What criteria do you use to throw food out? To waste? What’s in your refrigerator now?

O Cheese – Food Poem by Donald Hall

In the pantry the dear dense cheeses, Cheddars and harsh
Lancashires; Gorgonzola with its magnanimous manner;
the clipped speech of Roquefort; and a head of Stilton
that speaks in a sensuous riddling tongue like Druids.

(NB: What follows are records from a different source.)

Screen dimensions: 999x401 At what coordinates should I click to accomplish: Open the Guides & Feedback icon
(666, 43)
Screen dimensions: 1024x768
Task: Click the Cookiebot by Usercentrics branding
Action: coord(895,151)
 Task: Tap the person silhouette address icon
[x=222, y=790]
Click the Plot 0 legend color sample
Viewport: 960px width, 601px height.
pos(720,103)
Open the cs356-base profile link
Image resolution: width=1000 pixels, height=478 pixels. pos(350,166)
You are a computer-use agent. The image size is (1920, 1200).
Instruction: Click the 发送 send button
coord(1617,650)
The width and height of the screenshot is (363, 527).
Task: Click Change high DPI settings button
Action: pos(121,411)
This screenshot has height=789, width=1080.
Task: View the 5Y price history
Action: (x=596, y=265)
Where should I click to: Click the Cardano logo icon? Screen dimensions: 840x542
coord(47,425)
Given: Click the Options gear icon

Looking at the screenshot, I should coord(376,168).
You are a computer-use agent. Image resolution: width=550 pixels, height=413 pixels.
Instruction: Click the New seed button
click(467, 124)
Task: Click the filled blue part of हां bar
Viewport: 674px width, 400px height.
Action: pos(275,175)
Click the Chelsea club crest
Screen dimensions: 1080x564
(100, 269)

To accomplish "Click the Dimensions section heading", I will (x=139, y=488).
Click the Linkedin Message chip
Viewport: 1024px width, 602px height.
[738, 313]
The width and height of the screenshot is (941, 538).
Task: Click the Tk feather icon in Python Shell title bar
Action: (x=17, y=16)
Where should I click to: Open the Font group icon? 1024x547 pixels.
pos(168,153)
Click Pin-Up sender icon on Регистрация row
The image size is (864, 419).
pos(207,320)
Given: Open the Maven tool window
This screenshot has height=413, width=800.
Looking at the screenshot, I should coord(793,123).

O cheeses of gravity, cheeses of wistfulness, cheeses
that weep continually because they know they will die.
O cheeses of victory, cheeses wise in defeat, cheeses
fat as a cushion, lolling in bed until noon.

Liederkranz ebullient, jumping like a small dog, noisy;
Pont l’Évêque intellectual, and quite well informed; Emmentaler
decent and loyal, a little deaf in the right ear;
and Brie the revealing experience, instantaneous and profound.

O cheeses that dance in the moonlight, cheeses
that mingle with sausages, cheeses of Stonehenge.
O cheeses that are shy, that linger in the doorway,
eyes looking down, cheeses spectacular as fireworks.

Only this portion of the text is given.